======== Provided records
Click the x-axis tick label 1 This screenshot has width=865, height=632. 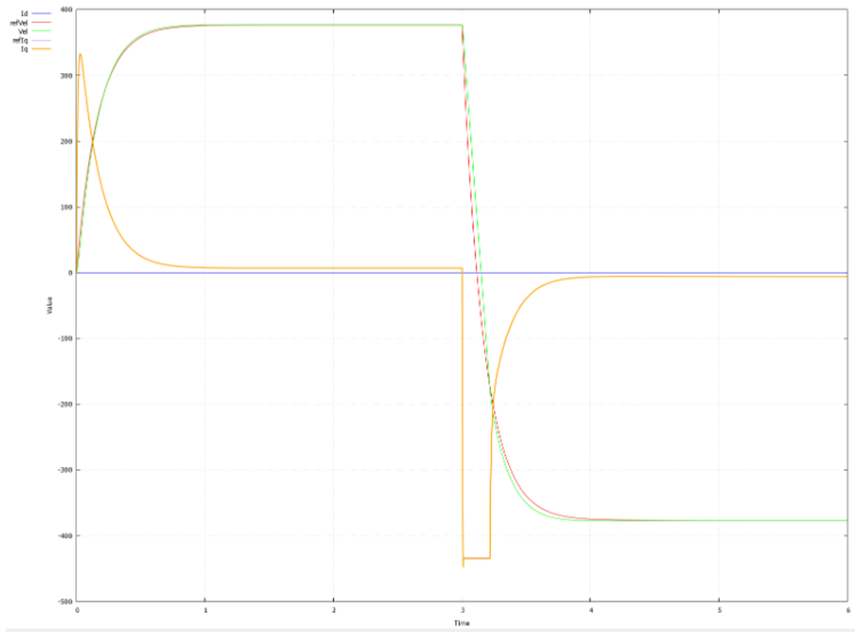tap(205, 610)
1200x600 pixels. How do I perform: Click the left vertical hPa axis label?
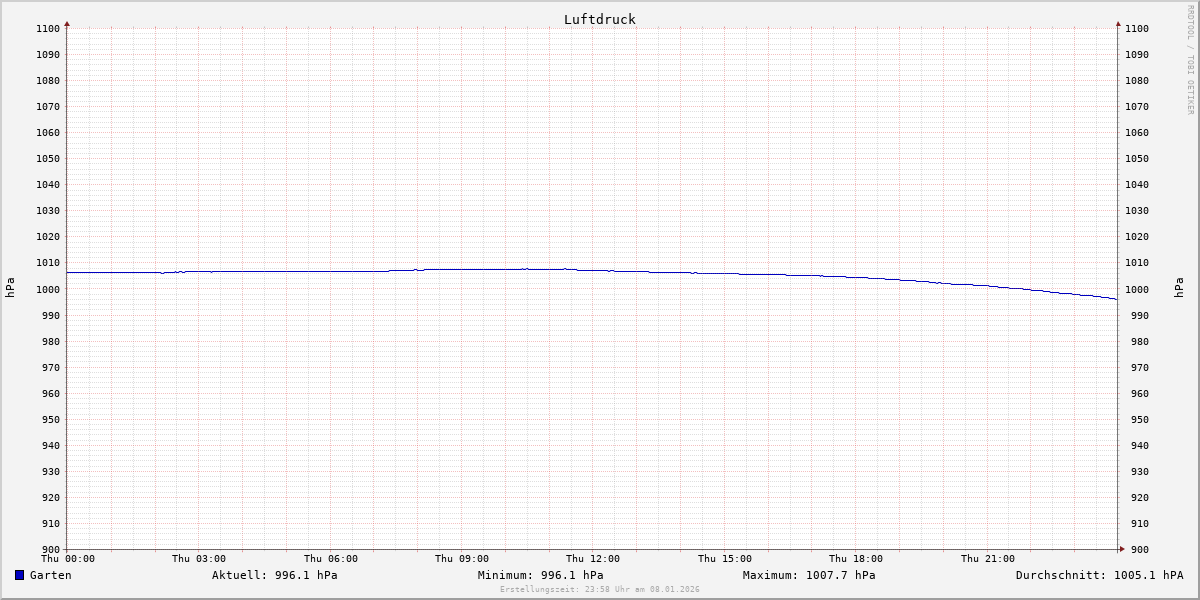pyautogui.click(x=10, y=288)
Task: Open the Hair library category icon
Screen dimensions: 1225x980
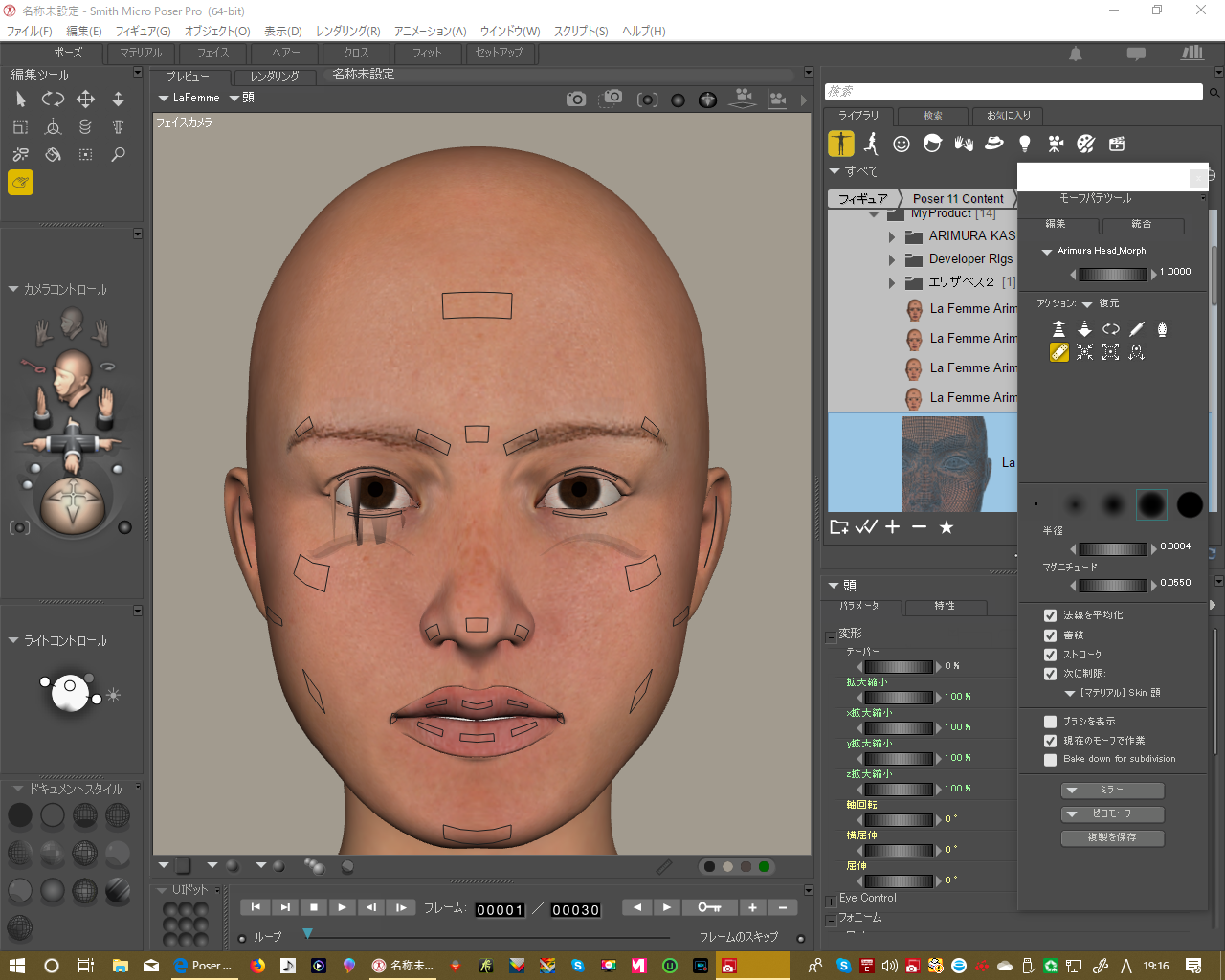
================
## Work to be completed:
From the line containing "Task: Open the Hair library category icon" to the last line of the records, inclusive, output the lines exactly as written and nothing else; leave out the pictures.

## Result of this task:
Task: Open the Hair library category icon
Screen dimensions: 1225x980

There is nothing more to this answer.